* [Dataset excerpts]
- - - -
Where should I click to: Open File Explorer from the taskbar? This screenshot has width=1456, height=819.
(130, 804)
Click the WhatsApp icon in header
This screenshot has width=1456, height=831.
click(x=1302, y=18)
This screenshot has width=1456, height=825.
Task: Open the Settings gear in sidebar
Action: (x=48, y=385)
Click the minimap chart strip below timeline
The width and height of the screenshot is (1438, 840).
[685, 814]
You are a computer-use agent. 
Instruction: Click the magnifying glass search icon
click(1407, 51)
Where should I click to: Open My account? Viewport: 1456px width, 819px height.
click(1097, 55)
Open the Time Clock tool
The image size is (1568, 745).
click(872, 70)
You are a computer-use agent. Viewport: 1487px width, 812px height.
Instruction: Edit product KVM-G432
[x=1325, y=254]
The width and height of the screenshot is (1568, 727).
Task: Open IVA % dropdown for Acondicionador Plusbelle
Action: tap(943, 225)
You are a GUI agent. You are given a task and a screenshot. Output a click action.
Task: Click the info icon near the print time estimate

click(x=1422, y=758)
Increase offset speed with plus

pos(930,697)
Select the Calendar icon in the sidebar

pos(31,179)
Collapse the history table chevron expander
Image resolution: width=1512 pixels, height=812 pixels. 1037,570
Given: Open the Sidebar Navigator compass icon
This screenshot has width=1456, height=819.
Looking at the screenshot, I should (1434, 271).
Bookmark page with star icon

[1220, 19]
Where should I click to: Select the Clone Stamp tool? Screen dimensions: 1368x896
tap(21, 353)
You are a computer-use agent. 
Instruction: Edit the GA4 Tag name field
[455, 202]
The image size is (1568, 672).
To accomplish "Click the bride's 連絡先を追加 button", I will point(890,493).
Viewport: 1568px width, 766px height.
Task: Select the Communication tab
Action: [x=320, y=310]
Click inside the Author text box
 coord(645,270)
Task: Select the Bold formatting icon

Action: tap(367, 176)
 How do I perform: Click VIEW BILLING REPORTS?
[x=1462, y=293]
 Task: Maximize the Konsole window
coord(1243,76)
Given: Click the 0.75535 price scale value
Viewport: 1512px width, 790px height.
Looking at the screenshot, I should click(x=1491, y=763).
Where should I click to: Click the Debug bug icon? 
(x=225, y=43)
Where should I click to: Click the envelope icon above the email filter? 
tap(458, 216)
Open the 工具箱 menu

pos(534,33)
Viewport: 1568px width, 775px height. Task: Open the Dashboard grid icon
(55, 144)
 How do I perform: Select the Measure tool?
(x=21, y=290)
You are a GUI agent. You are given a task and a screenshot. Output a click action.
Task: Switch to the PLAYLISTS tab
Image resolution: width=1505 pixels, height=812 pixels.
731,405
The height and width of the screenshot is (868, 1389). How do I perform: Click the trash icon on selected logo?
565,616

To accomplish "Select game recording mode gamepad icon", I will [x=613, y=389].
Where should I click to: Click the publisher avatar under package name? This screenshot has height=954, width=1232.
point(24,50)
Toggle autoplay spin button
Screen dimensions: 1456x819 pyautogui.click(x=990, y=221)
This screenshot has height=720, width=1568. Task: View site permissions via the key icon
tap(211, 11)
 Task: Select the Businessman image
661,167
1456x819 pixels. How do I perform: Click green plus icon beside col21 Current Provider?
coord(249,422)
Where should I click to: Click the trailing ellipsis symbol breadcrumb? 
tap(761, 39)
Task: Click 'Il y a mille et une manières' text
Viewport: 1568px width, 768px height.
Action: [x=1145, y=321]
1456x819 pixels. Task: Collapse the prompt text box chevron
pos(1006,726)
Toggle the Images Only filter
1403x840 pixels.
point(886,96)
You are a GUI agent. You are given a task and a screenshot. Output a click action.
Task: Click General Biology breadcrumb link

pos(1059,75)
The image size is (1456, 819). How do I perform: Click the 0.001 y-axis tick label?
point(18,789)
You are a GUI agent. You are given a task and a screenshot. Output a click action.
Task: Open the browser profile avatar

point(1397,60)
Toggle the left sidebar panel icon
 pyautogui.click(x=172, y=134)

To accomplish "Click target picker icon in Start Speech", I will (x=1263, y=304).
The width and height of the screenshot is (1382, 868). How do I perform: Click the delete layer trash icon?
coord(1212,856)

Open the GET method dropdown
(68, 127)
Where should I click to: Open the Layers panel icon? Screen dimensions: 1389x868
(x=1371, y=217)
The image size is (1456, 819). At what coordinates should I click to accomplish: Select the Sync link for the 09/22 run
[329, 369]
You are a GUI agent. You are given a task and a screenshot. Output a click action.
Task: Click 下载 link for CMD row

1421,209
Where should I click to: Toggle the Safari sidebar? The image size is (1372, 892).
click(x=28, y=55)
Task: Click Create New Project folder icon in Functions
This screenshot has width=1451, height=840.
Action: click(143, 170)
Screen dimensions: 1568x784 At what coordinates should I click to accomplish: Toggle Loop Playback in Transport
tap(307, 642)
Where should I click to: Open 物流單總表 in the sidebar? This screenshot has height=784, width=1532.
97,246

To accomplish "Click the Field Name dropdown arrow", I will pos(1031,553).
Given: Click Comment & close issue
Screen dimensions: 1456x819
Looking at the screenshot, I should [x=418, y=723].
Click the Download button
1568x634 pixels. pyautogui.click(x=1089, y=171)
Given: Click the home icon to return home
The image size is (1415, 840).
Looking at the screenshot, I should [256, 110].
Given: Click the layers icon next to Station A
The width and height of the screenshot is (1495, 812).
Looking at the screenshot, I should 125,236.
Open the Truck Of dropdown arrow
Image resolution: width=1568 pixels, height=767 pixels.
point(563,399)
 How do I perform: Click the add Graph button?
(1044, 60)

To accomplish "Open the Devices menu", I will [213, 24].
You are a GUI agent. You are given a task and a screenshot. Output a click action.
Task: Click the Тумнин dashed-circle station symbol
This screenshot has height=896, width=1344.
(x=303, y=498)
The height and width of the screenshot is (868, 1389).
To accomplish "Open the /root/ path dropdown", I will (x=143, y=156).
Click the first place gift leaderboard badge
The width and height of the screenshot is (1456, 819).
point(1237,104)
- - - -
* [DIRECTIONS] Among the lines of the records, copy out each one that contains the word "arrow".

* [SOLUTION TO THE EXERCISE]
To accomplish "Click the Field Name dropdown arrow", I will pos(1031,553).
Open the Truck Of dropdown arrow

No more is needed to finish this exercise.